Only the lines from the one containing "Screen dimensions: 1456x819" through the end of the data below are to be repeated, exactly as given, without pictures.

--- Input ---

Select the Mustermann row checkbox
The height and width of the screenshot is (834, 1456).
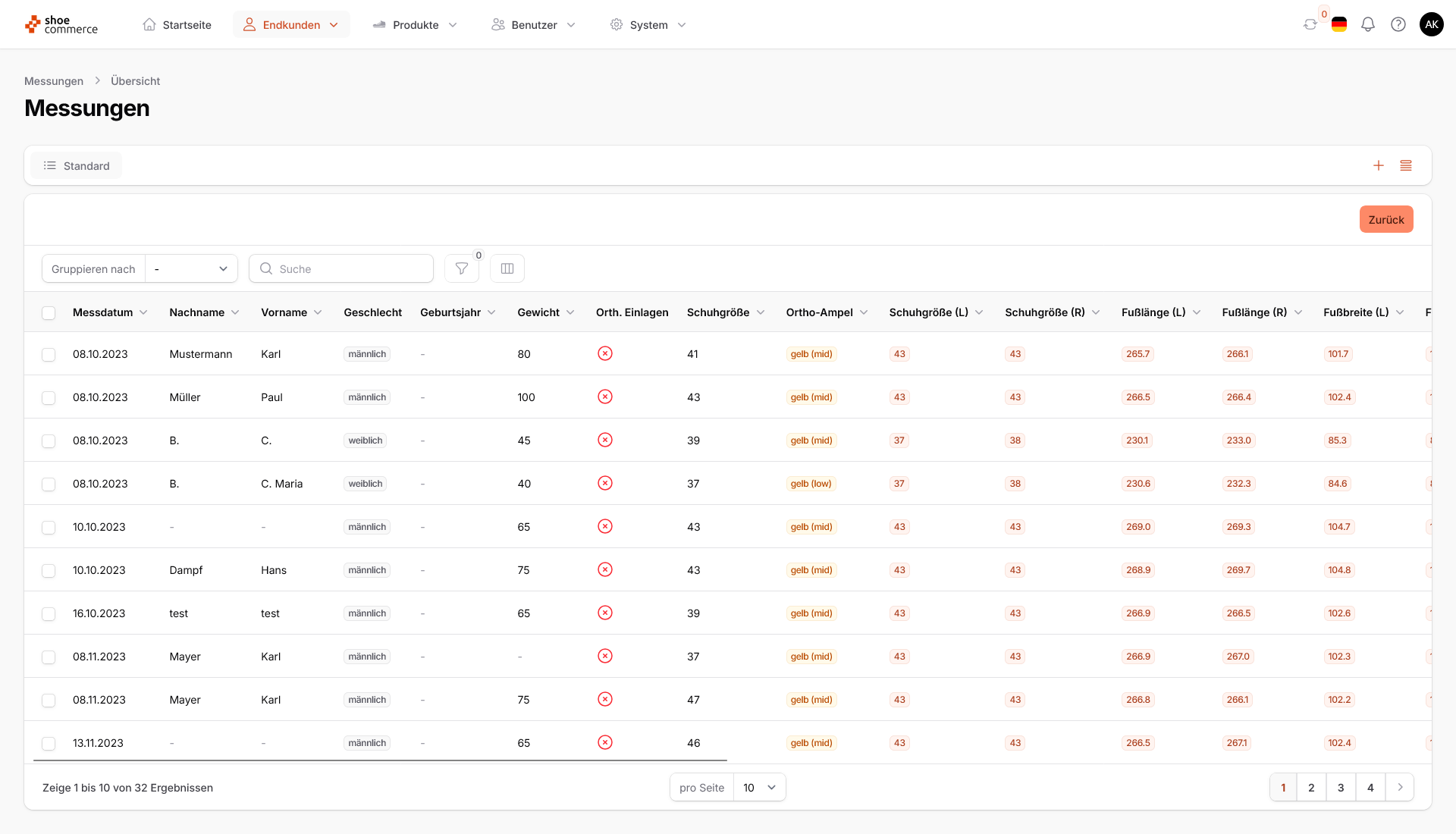tap(49, 354)
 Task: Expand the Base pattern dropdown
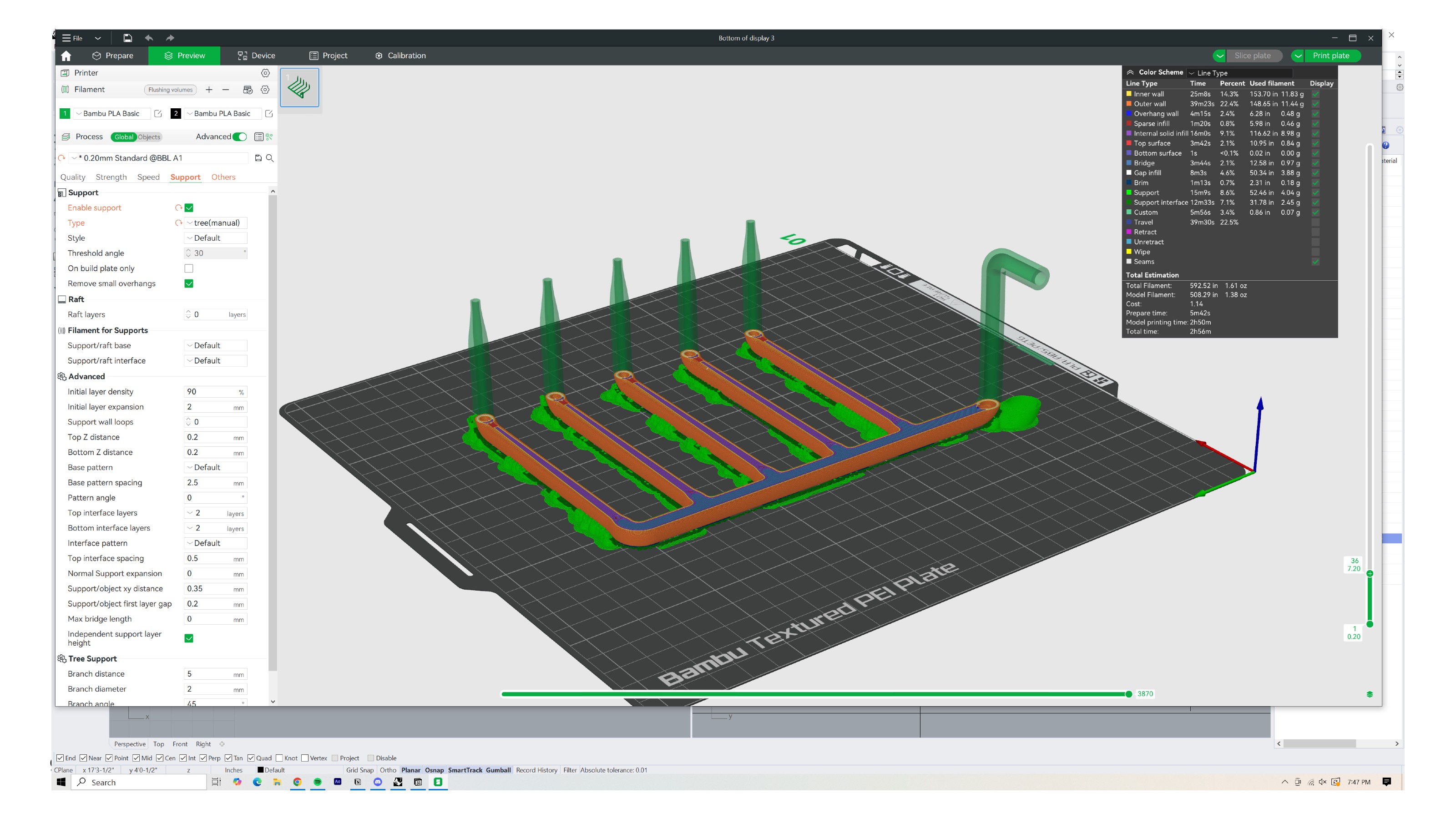(x=216, y=467)
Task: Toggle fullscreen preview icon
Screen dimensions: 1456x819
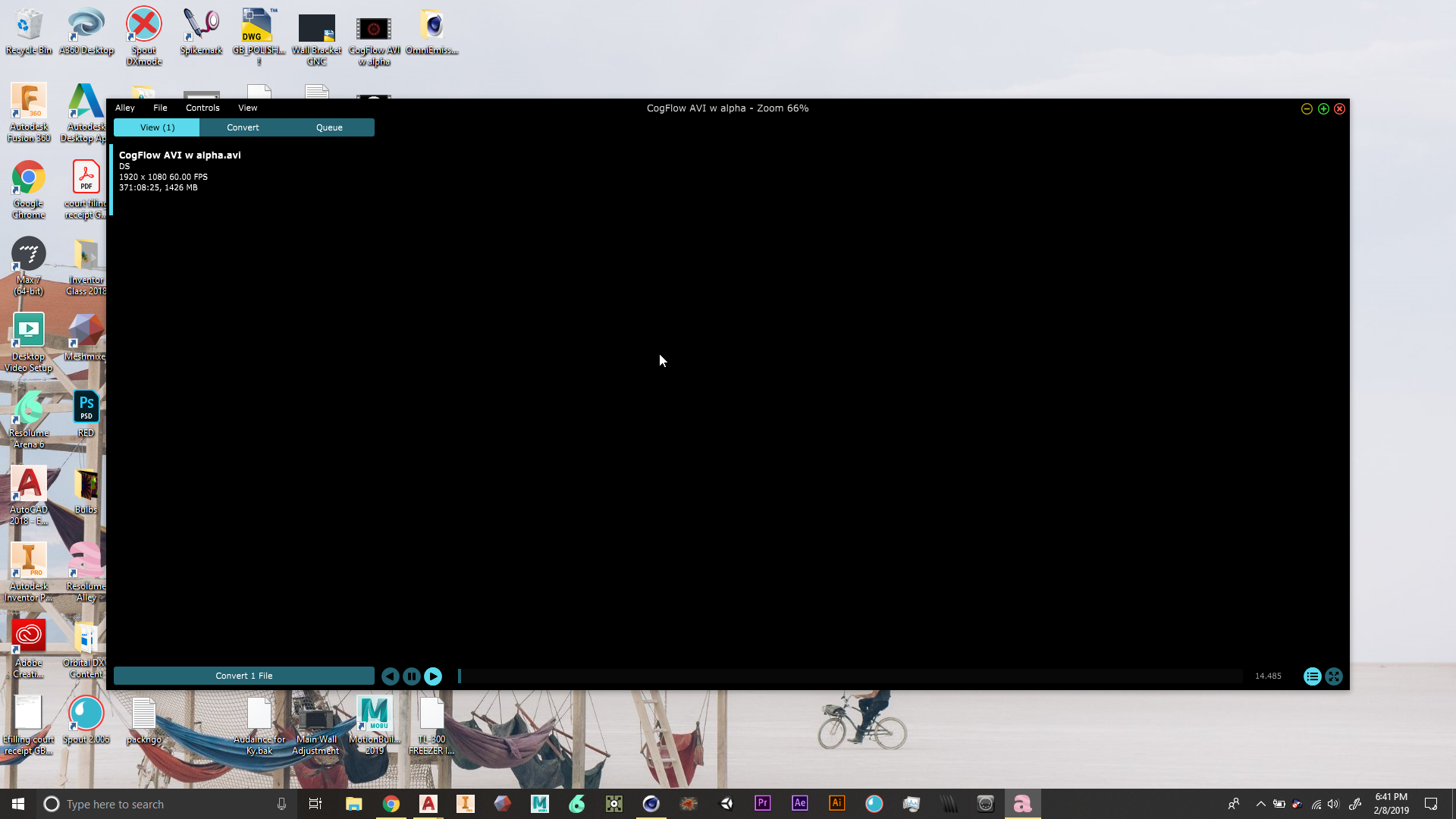Action: tap(1334, 676)
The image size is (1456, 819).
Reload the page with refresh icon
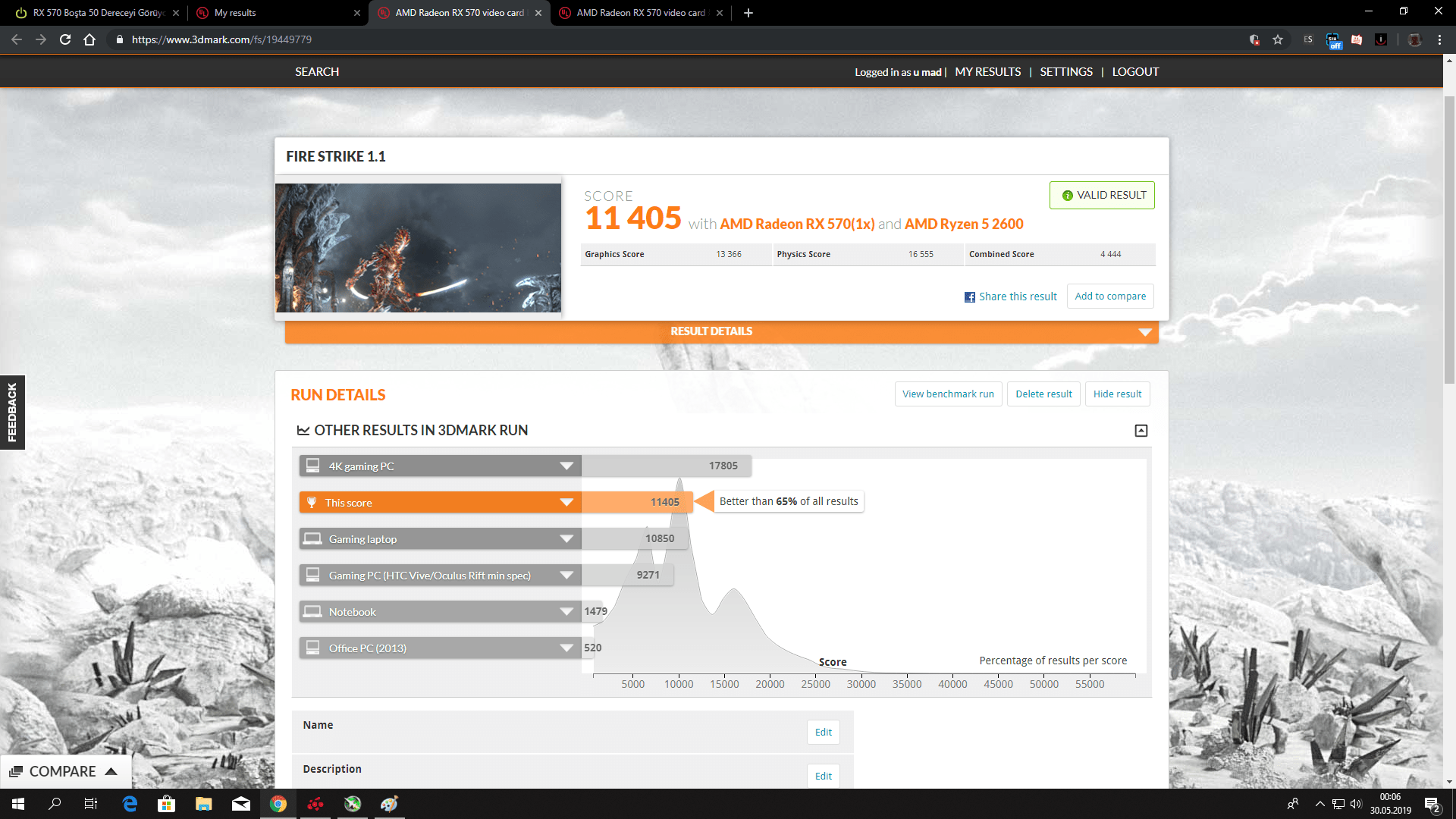[65, 39]
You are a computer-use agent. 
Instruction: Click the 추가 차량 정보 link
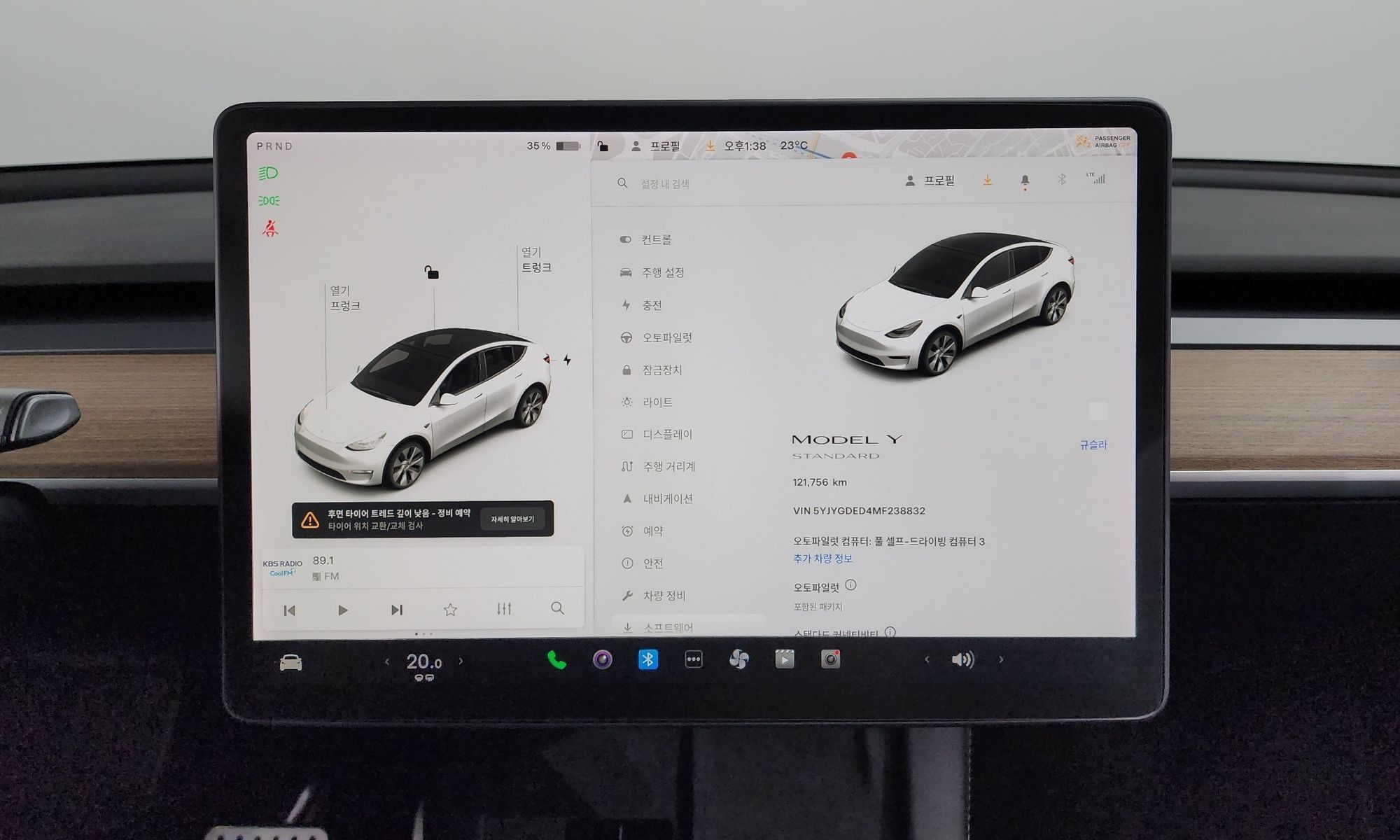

---

# Worked solution:
Screen dimensions: 1456x819
Action: tap(1334, 676)
The image size is (1456, 819).
Reload the page with refresh icon
[65, 39]
You are a computer-use agent. 
Instruction: Click the 추가 차량 정보 link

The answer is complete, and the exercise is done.